# [GOAL OF THE EXERCISE]
Copy out this listing line for line, with no changes at all.
[start]
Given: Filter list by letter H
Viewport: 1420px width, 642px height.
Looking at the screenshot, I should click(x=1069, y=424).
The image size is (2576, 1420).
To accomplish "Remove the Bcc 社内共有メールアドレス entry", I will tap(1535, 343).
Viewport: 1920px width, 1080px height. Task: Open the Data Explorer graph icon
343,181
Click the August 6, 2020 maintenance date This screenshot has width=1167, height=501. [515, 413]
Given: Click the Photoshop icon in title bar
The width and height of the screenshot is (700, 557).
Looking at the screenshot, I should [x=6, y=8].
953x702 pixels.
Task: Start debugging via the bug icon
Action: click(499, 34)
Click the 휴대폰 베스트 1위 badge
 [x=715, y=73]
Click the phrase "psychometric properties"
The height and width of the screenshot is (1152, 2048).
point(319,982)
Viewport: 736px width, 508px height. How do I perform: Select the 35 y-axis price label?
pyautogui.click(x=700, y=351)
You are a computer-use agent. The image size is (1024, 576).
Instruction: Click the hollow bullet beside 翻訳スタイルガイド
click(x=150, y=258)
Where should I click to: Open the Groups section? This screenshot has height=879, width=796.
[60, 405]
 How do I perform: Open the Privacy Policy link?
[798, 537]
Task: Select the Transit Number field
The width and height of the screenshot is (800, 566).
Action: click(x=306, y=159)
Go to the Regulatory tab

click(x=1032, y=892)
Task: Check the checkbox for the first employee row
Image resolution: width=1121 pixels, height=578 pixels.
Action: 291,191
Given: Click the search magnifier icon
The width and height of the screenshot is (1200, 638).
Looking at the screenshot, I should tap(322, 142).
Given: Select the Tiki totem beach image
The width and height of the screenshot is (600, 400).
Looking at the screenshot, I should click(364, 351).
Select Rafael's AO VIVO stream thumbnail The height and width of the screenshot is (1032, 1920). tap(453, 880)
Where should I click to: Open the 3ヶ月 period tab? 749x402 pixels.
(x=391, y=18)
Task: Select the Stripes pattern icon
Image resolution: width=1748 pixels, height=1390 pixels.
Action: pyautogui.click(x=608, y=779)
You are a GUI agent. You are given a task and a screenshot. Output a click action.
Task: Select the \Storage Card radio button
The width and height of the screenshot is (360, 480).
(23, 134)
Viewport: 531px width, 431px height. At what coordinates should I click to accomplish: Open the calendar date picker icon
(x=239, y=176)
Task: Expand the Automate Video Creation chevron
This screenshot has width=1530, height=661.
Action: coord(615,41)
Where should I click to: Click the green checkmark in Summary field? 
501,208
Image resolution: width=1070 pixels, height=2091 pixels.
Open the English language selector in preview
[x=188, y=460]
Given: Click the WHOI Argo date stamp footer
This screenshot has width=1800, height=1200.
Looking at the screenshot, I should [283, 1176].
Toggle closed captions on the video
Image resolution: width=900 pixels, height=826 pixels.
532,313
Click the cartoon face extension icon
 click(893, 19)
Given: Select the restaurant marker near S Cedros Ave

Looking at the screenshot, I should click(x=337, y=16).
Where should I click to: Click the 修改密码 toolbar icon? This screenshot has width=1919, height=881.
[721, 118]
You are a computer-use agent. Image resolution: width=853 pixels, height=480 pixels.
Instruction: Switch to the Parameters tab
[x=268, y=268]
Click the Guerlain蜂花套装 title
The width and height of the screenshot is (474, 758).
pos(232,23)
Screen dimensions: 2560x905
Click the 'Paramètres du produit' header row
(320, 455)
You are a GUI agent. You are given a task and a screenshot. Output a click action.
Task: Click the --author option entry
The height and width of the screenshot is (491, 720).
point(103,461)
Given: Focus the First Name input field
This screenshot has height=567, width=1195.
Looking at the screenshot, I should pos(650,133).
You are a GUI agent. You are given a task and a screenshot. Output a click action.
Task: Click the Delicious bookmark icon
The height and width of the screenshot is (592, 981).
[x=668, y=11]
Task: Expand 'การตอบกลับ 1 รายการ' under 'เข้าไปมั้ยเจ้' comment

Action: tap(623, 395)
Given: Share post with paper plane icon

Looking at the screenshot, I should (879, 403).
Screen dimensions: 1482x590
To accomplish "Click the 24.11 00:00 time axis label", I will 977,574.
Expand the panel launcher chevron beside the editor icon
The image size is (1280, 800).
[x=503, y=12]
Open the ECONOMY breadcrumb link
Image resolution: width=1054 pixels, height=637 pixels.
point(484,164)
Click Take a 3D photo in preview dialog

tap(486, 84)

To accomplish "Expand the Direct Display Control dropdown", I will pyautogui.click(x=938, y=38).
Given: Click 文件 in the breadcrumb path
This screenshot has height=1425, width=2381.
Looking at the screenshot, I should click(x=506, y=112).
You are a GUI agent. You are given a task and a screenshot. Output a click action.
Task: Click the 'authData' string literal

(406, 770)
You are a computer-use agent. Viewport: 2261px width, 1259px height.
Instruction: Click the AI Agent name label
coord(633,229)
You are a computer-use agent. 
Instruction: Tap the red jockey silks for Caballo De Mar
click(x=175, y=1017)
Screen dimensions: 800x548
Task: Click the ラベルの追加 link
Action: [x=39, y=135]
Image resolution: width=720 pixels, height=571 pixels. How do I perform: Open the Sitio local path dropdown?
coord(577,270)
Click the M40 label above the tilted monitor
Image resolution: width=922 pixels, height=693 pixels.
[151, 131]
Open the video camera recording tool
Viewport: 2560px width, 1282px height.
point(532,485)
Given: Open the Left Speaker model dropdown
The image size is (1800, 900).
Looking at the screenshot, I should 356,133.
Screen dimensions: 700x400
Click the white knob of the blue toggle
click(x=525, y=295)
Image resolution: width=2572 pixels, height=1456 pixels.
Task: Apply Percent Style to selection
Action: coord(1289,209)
[end]
# [CORRECT ANSWER]
Given: Filter list by letter H
Viewport: 1420px width, 642px height.
Looking at the screenshot, I should click(x=1069, y=424).
The image size is (2576, 1420).
To accomplish "Remove the Bcc 社内共有メールアドレス entry", I will tap(1535, 343).
Viewport: 1920px width, 1080px height. Task: Open the Data Explorer graph icon
343,181
Click the August 6, 2020 maintenance date This screenshot has width=1167, height=501. [515, 413]
Given: Click the Photoshop icon in title bar
The width and height of the screenshot is (700, 557).
Looking at the screenshot, I should [x=6, y=8].
953x702 pixels.
Task: Start debugging via the bug icon
Action: click(499, 34)
Click the 휴대폰 베스트 1위 badge
 [x=715, y=73]
Click the phrase "psychometric properties"
The height and width of the screenshot is (1152, 2048).
point(319,982)
Viewport: 736px width, 508px height. How do I perform: Select the 35 y-axis price label?
pyautogui.click(x=700, y=351)
You are a computer-use agent. The image size is (1024, 576).
Instruction: Click the hollow bullet beside 翻訳スタイルガイド
click(x=150, y=258)
Where should I click to: Open the Groups section? This screenshot has height=879, width=796.
[60, 405]
 How do I perform: Open the Privacy Policy link?
[798, 537]
Task: Select the Transit Number field
The width and height of the screenshot is (800, 566).
Action: click(x=306, y=159)
Go to the Regulatory tab

click(x=1032, y=892)
Task: Check the checkbox for the first employee row
Image resolution: width=1121 pixels, height=578 pixels.
Action: 291,191
Given: Click the search magnifier icon
The width and height of the screenshot is (1200, 638).
Looking at the screenshot, I should tap(322, 142).
Given: Select the Tiki totem beach image
The width and height of the screenshot is (600, 400).
Looking at the screenshot, I should click(364, 351).
Select Rafael's AO VIVO stream thumbnail The height and width of the screenshot is (1032, 1920). tap(453, 880)
Where should I click to: Open the 3ヶ月 period tab? 749x402 pixels.
(x=391, y=18)
Task: Select the Stripes pattern icon
Image resolution: width=1748 pixels, height=1390 pixels.
Action: pyautogui.click(x=608, y=779)
You are a GUI agent. You are given a task and a screenshot. Output a click action.
Task: Select the \Storage Card radio button
The width and height of the screenshot is (360, 480).
(23, 134)
Viewport: 531px width, 431px height. At what coordinates should I click to accomplish: Open the calendar date picker icon
(x=239, y=176)
Task: Expand the Automate Video Creation chevron
This screenshot has width=1530, height=661.
Action: coord(615,41)
Where should I click to: Click the green checkmark in Summary field? 
501,208
Image resolution: width=1070 pixels, height=2091 pixels.
Open the English language selector in preview
[x=188, y=460]
Given: Click the WHOI Argo date stamp footer
This screenshot has width=1800, height=1200.
Looking at the screenshot, I should [283, 1176].
Toggle closed captions on the video
Image resolution: width=900 pixels, height=826 pixels.
532,313
Click the cartoon face extension icon
 click(893, 19)
Given: Select the restaurant marker near S Cedros Ave

Looking at the screenshot, I should click(x=337, y=16).
Where should I click to: Click the 修改密码 toolbar icon? This screenshot has width=1919, height=881.
[721, 118]
You are a computer-use agent. Image resolution: width=853 pixels, height=480 pixels.
Instruction: Switch to the Parameters tab
[x=268, y=268]
Click the Guerlain蜂花套装 title
The width and height of the screenshot is (474, 758).
pos(232,23)
Screen dimensions: 2560x905
Click the 'Paramètres du produit' header row
(320, 455)
You are a GUI agent. You are given a task and a screenshot. Output a click action.
Task: Click the --author option entry
The height and width of the screenshot is (491, 720).
point(103,461)
Given: Focus the First Name input field
This screenshot has height=567, width=1195.
Looking at the screenshot, I should pos(650,133).
You are a GUI agent. You are given a task and a screenshot. Output a click action.
Task: Click the Delicious bookmark icon
The height and width of the screenshot is (592, 981).
[x=668, y=11]
Task: Expand 'การตอบกลับ 1 รายการ' under 'เข้าไปมั้ยเจ้' comment

Action: tap(623, 395)
Given: Share post with paper plane icon

Looking at the screenshot, I should (879, 403).
Screen dimensions: 1482x590
To accomplish "Click the 24.11 00:00 time axis label", I will 977,574.
Expand the panel launcher chevron beside the editor icon
The image size is (1280, 800).
[x=503, y=12]
Open the ECONOMY breadcrumb link
Image resolution: width=1054 pixels, height=637 pixels.
point(484,164)
Click Take a 3D photo in preview dialog

tap(486, 84)

To accomplish "Expand the Direct Display Control dropdown", I will pyautogui.click(x=938, y=38).
Given: Click 文件 in the breadcrumb path
This screenshot has height=1425, width=2381.
Looking at the screenshot, I should click(x=506, y=112).
You are a GUI agent. You are given a task and a screenshot. Output a click action.
Task: Click the 'authData' string literal

(406, 770)
You are a computer-use agent. Viewport: 2261px width, 1259px height.
Instruction: Click the AI Agent name label
coord(633,229)
You are a computer-use agent. 
Instruction: Tap the red jockey silks for Caballo De Mar
click(x=175, y=1017)
Screen dimensions: 800x548
Task: Click the ラベルの追加 link
Action: [x=39, y=135]
Image resolution: width=720 pixels, height=571 pixels. How do I perform: Open the Sitio local path dropdown?
coord(577,270)
Click the M40 label above the tilted monitor
Image resolution: width=922 pixels, height=693 pixels.
[151, 131]
Open the video camera recording tool
Viewport: 2560px width, 1282px height.
point(532,485)
Given: Open the Left Speaker model dropdown
The image size is (1800, 900).
Looking at the screenshot, I should 356,133.
Screen dimensions: 700x400
Click the white knob of the blue toggle
click(x=525, y=295)
Image resolution: width=2572 pixels, height=1456 pixels.
Task: Apply Percent Style to selection
Action: coord(1289,209)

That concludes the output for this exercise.